Just a journal for me to talk about my experiences with confronting certain aspects of myself and trying to grow from it. I feel like this will be more of a vent + psych journal more than touching on magick, but I hope maybe the advice and lessons I learn may also help others who are experiencing similar problems.
Each entry will probably follow in this manner:
Discussing the issue + lesson I learned
Advice or How I managed to overcome the problem
Entry 1: “I hope you don’t have a Martyr Complex” or Dealing with a difference in relationship (friends/family/loved ones) expectations
Recently I’ve come to the conclusion that despite my efforts to distance myself from those who would use me, I should’ve anticipated that only a person who’s close to you can plunge a knife into your back. I feel like as humans, we have an instinctive reaction to those who we have opened ourselves up to, as we always tend to assume that the time and energy we’ve given to others is something that will be reciprocated in turn. A relationship (whether friend, family, or beloved) is a two way road after all, or at least, it should be.
However, it’s this innate expectation of reciprocation that becomes a pitfall, and our tendency to see the best in others blinds us to what we really know deep in our hearts.
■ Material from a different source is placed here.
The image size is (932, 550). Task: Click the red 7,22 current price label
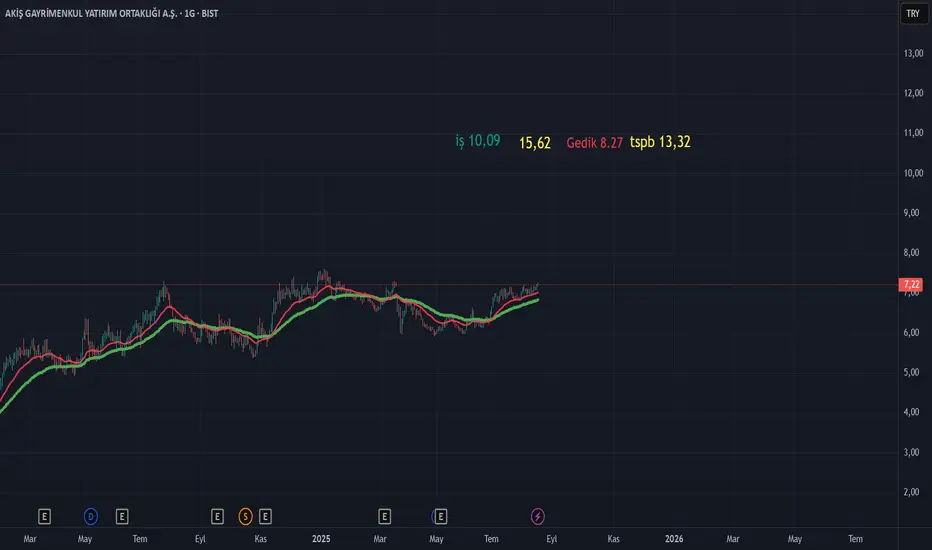coord(911,285)
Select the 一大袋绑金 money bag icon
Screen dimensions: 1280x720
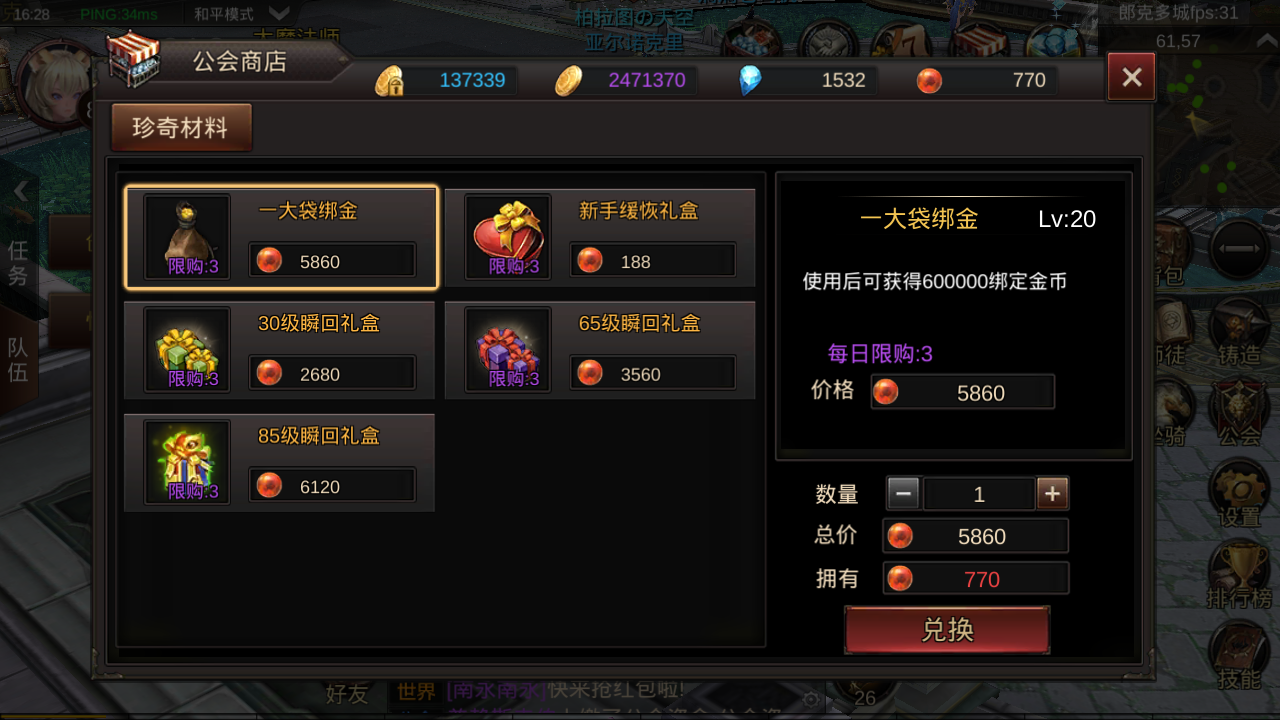187,236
It becomes a point of contention, typically leading to sorrow and pain and wrath, easily disrupting our minds and souls. And it’s only by confronting the truth that we may perhaps become enlightened and unmoved.
I started doing this exercise in order to help me come to terms to where I really place certain people in my heart and vice versa, and manage my expectations. I’m sure there’s probably a proper name for it, but I call the exercise “Would I take a bullet?” (and like the entry title, hopefully you don’t have a martyr complex):
It starts with separating people into different categories (be brutally honest):
I would not go out of my way to be injured for this person
I would be grazed by a bullet for this person
I would take a nonfatal, non-permanent bullet injury for this person
I would take a nonfatal, permanent bullet injury for this person
I would take a fatal bullet for this person
Then, take those people who you’ve categorized, and now think “Where would these people put me?” Remember, be BRUTALLY HONEST. No one is in your mind judging you for where you place these people, and if you’re putting people in categories you know in your heart they don’t belong, the exercise becomes futile. Furthermore, it helps shed away the pretenses that we tend to put around other people: “Oh, I’m sure they actually care about me a great deal” vs “I know that they would probably only take a nonfatal, non permanent bullet injury for me”.
You can even break down some of the categories even further: such as “how long of a recovery time would I take for this non-permanent injury? 1 month? 6 months? a year?” or even “how permanent of an injury would I be willing to take? Nerve damage? A lost limb?”
Furthermore, remember that it’s not necessarily a bad thing where you put other people/where you feel they’d put you. It’s simply to help you recognize whether or not there’s a disparity in your two-way street, and if so, then you have a choice to make.
I highly doubt many people will read this journal (given that it is a journal ) But if you’ve made it this far, I hope this advice can also help you out.